<<<<

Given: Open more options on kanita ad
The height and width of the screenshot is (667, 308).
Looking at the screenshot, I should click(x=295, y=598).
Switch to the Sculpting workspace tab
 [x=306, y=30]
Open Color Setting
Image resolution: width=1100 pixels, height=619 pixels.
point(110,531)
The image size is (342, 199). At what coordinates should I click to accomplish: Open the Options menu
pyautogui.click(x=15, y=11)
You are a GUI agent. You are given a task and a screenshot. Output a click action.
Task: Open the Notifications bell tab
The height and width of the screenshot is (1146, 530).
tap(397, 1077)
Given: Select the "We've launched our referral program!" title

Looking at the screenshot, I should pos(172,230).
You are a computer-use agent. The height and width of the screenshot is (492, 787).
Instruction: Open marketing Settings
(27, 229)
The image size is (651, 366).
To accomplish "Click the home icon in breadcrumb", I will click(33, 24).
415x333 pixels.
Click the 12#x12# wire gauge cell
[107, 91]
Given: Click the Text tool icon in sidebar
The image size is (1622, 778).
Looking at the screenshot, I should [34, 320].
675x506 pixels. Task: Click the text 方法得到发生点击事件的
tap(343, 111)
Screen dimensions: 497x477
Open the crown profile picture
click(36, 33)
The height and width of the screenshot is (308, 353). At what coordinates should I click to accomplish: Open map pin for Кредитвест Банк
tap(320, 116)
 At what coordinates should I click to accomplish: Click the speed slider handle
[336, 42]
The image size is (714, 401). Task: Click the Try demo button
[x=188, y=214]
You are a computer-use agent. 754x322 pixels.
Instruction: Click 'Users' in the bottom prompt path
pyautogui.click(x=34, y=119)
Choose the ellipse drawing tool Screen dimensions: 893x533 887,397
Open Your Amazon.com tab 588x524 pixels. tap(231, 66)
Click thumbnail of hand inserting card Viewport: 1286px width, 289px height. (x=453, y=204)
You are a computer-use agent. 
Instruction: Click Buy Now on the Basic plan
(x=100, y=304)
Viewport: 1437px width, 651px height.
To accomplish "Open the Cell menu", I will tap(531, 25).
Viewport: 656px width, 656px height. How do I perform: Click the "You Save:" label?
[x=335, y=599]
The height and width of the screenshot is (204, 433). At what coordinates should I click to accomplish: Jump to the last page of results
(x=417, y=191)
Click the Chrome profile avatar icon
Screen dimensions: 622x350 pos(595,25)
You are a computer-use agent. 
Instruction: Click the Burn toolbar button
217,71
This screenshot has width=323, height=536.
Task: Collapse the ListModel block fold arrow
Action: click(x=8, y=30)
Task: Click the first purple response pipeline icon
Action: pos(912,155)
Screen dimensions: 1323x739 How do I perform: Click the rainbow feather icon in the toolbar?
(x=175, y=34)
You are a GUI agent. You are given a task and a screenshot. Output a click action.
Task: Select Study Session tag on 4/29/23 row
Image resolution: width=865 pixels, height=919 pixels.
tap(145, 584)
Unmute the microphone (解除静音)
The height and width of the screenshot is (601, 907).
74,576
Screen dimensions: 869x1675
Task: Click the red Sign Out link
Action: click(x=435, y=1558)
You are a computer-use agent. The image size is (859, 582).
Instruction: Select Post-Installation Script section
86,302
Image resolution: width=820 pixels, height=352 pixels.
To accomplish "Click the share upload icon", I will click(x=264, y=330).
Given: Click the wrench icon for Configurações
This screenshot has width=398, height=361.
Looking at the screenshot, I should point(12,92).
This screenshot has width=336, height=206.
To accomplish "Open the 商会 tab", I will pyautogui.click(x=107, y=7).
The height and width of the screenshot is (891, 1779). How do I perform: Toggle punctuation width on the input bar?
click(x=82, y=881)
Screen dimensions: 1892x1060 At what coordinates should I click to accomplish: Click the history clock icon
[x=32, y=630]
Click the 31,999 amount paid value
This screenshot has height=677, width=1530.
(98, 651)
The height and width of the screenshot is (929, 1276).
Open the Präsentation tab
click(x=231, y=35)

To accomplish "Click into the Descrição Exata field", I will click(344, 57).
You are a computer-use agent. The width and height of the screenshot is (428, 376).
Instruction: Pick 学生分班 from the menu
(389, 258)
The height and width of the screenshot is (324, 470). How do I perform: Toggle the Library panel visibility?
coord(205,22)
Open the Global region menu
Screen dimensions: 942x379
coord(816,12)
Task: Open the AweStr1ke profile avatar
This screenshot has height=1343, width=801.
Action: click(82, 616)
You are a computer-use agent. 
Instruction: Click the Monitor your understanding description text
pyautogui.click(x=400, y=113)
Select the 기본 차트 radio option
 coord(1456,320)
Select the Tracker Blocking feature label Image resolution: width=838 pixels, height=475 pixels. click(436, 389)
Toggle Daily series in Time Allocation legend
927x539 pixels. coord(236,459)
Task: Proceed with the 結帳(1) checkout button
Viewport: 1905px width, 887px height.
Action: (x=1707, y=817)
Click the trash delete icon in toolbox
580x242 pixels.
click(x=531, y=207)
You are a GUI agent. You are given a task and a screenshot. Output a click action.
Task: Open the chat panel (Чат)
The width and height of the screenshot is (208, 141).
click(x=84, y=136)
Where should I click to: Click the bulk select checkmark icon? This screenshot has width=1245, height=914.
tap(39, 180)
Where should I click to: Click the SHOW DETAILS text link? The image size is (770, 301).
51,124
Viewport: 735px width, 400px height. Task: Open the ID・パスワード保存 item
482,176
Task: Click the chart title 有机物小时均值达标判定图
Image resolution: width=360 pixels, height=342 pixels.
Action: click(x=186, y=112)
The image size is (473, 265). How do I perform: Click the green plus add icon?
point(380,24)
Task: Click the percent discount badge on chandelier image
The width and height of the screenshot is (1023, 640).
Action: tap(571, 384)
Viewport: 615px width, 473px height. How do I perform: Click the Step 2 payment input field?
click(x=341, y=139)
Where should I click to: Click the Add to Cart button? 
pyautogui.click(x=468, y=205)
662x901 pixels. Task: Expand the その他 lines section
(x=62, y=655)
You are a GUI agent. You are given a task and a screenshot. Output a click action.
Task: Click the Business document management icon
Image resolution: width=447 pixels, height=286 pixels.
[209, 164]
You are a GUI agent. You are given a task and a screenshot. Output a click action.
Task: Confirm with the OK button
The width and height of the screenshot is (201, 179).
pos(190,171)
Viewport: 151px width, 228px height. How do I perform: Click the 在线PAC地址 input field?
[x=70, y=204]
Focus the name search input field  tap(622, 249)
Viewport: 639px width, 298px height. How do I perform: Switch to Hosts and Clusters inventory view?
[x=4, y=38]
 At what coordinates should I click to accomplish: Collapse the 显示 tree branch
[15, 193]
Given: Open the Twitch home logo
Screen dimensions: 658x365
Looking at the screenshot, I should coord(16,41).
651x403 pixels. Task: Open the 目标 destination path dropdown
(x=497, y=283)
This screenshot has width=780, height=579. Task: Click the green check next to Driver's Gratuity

>>>>

What is required
Render the lines above as a JSON array of strings, one string per line, with blank lines omitted.

Solution to the problem
[
  "Given: Open more options on kanita ad",
  "The height and width of the screenshot is (667, 308).",
  "Looking at the screenshot, I should click(x=295, y=598).",
  "Switch to the Sculpting workspace tab",
  " [x=306, y=30]",
  "Open Color Setting",
  "Image resolution: width=1100 pixels, height=619 pixels.",
  "point(110,531)",
  "The image size is (342, 199). At what coordinates should I click to accomplish: Open the Options menu",
  "pyautogui.click(x=15, y=11)",
  "You are a GUI agent. You are given a task and a screenshot. Output a click action.",
  "Task: Open the Notifications bell tab",
  "The height and width of the screenshot is (1146, 530).",
  "tap(397, 1077)",
  "Given: Select the \"We've launched our referral program!\" title",
  "Looking at the screenshot, I should pos(172,230).",
  "You are a computer-use agent. The height and width of the screenshot is (492, 787).",
  "Instruction: Open marketing Settings",
  "(27, 229)",
  "The image size is (651, 366).",
  "To accomplish \"Click the home icon in breadcrumb\", I will click(33, 24).",
  "415x333 pixels.",
  "Click the 12#x12# wire gauge cell",
  "[107, 91]",
  "Given: Click the Text tool icon in sidebar",
  "The image size is (1622, 778).",
  "Looking at the screenshot, I should [34, 320].",
  "675x506 pixels. Task: Click the text 方法得到发生点击事件的",
  "tap(343, 111)",
  "Screen dimensions: 497x477",
  "Open the crown profile picture",
  "click(36, 33)",
  "The height and width of the screenshot is (308, 353). At what coordinates should I click to accomplish: Open map pin for Кредитвест Банк",
  "tap(320, 116)",
  " At what coordinates should I click to accomplish: Click the speed slider handle",
  "[336, 42]",
  "The image size is (714, 401). Task: Click the Try demo button",
  "[x=188, y=214]",
  "You are a computer-use agent. 754x322 pixels.",
  "Instruction: Click 'Users' in the bottom prompt path",
  "pyautogui.click(x=34, y=119)",
  "Choose the ellipse drawing tool Screen dimensions: 893x533 887,397",
  "Open Your Amazon.com tab 588x524 pixels. tap(231, 66)",
  "Click thumbnail of hand inserting card Viewport: 1286px width, 289px height. (x=453, y=204)",
  "You are a computer-use agent. ",
  "Instruction: Click Buy Now on the Basic plan",
  "(x=100, y=304)",
  "Viewport: 1437px width, 651px height.",
  "To accomplish \"Open the Cell menu\", I will tap(531, 25).",
  "Viewport: 656px width, 656px height. How do I perform: Click the \"You Save:\" label?",
  "[x=335, y=599]",
  "The height and width of the screenshot is (204, 433). At what coordinates should I click to accomplish: Jump to the last page of results",
  "(x=417, y=191)",
  "Click the Chrome profile avatar icon",
  "Screen dimensions: 622x350 pos(595,25)",
  "You are a computer-use agent. ",
  "Instruction: Click the Burn toolbar button",
  "217,71",
  "This screenshot has width=323, height=536.",
  "Task: Collapse the ListModel block fold arrow",
  "Action: click(x=8, y=30)",
  "Task: Click the first purple response pipeline icon",
  "Action: pos(912,155)",
  "Screen dimensions: 1323x739 How do I perform: Click the rainbow feather icon in the toolbar?",
  "(x=175, y=34)",
  "You are a GUI agent. You are given a task and a screenshot. Output a click action.",
  "Task: Select Study Session tag on 4/29/23 row",
  "Image resolution: width=865 pixels, height=919 pixels.",
  "tap(145, 584)",
  "Unmute the microphone (解除静音)",
  "The height and width of the screenshot is (601, 907).",
  "74,576",
  "Screen dimensions: 869x1675",
  "Task: Click the red Sign Out link",
  "Action: click(x=435, y=1558)",
  "You are a computer-use agent. The image size is (859, 582).",
  "Instruction: Select Post-Installation Script section",
  "86,302",
  "Image resolution: width=820 pixels, height=352 pixels.",
  "To accomplish \"Click the share upload icon\", I will click(x=264, y=330).",
  "Given: Click the wrench icon for Configurações",
  "This screenshot has width=398, height=361.",
  "Looking at the screenshot, I should point(12,92).",
  "This screenshot has width=336, height=206.",
  "To accomplish \"Open the 商会 tab\", I will pyautogui.click(x=107, y=7).",
  "The height and width of the screenshot is (891, 1779). How do I perform: Toggle punctuation width on the input bar?",
  "click(x=82, y=881)",
  "Screen dimensions: 1892x1060 At what coordinates should I click to accomplish: Click the history clock icon",
  "[x=32, y=630]",
  "Click the 31,999 amount paid value",
  "This screenshot has height=677, width=1530.",
  "(98, 651)",
  "The height and width of the screenshot is (929, 1276).",
  "Open the Präsentation tab",
  "click(x=231, y=35)",
  "To accomplish \"Click into the Descrição Exata field\", I will click(344, 57).",
  "You are a computer-use agent. The width and height of the screenshot is (428, 376).",
  "Instruction: Pick 学生分班 from the menu",
  "(389, 258)",
  "The height and width of the screenshot is (324, 470). How do I perform: Toggle the Library panel visibility?",
  "coord(205,22)",
  "Open the Global region menu",
  "Screen dimensions: 942x379",
  "coord(816,12)",
  "Task: Open the AweStr1ke profile avatar",
  "This screenshot has height=1343, width=801.",
  "Action: click(82, 616)",
  "You are a computer-use agent. ",
  "Instruction: Click the Monitor your understanding description text",
  "pyautogui.click(x=400, y=113)",
  "Select the 기본 차트 radio option",
  " coord(1456,320)",
  "Select the Tracker Blocking feature label Image resolution: width=838 pixels, height=475 pixels. click(436, 389)",
  "Toggle Daily series in Time Allocation legend",
  "927x539 pixels. coord(236,459)",
  "Task: Proceed with the 結帳(1) checkout button",
  "Viewport: 1905px width, 887px height.",
  "Action: (x=1707, y=817)",
  "Click the trash delete icon in toolbox",
  "580x242 pixels.",
  "click(x=531, y=207)",
  "You are a GUI agent. You are given a task and a screenshot. Output a click action.",
  "Task: Open the chat panel (Чат)",
  "The width and height of the screenshot is (208, 141).",
  "click(x=84, y=136)",
  "Where should I click to: Click the bulk select checkmark icon? This screenshot has width=1245, height=914.",
  "tap(39, 180)",
  "Where should I click to: Click the SHOW DETAILS text link? The image size is (770, 301).",
  "51,124",
  "Viewport: 735px width, 400px height. Task: Open the ID・パスワード保存 item",
  "482,176",
  "Task: Click the chart title 有机物小时均值达标判定图",
  "Image resolution: width=360 pixels, height=342 pixels.",
  "Action: click(x=186, y=112)",
  "The image size is (473, 265). How do I perform: Click the green plus add icon?",
  "point(380,24)",
  "Task: Click the percent discount badge on chandelier image",
  "The width and height of the screenshot is (1023, 640).",
  "Action: tap(571, 384)",
  "Viewport: 615px width, 473px height. How do I perform: Click the Step 2 payment input field?",
  "click(x=341, y=139)",
  "Where should I click to: Click the Add to Cart button? ",
  "pyautogui.click(x=468, y=205)",
  "662x901 pixels. Task: Expand the その他 lines section",
  "(x=62, y=655)",
  "You are a GUI agent. You are given a task and a screenshot. Output a click action.",
  "Task: Click the Business document management icon",
  "Image resolution: width=447 pixels, height=286 pixels.",
  "[209, 164]",
  "You are a GUI agent. You are given a task and a screenshot. Output a click action.",
  "Task: Confirm with the OK button",
  "The width and height of the screenshot is (201, 179).",
  "pos(190,171)",
  "Viewport: 151px width, 228px height. How do I perform: Click the 在线PAC地址 input field?",
  "[x=70, y=204]",
  "Focus the name search input field  tap(622, 249)",
  "Viewport: 639px width, 298px height. How do I perform: Switch to Hosts and Clusters inventory view?",
  "[x=4, y=38]",
  " At what coordinates should I click to accomplish: Collapse the 显示 tree branch",
  "[15, 193]",
  "Given: Open the Twitch home logo",
  "Screen dimensions: 658x365",
  "Looking at the screenshot, I should coord(16,41).",
  "651x403 pixels. Task: Open the 目标 destination path dropdown",
  "(x=497, y=283)",
  "This screenshot has width=780, height=579. Task: Click the green check next to Driver's Gratuity"
]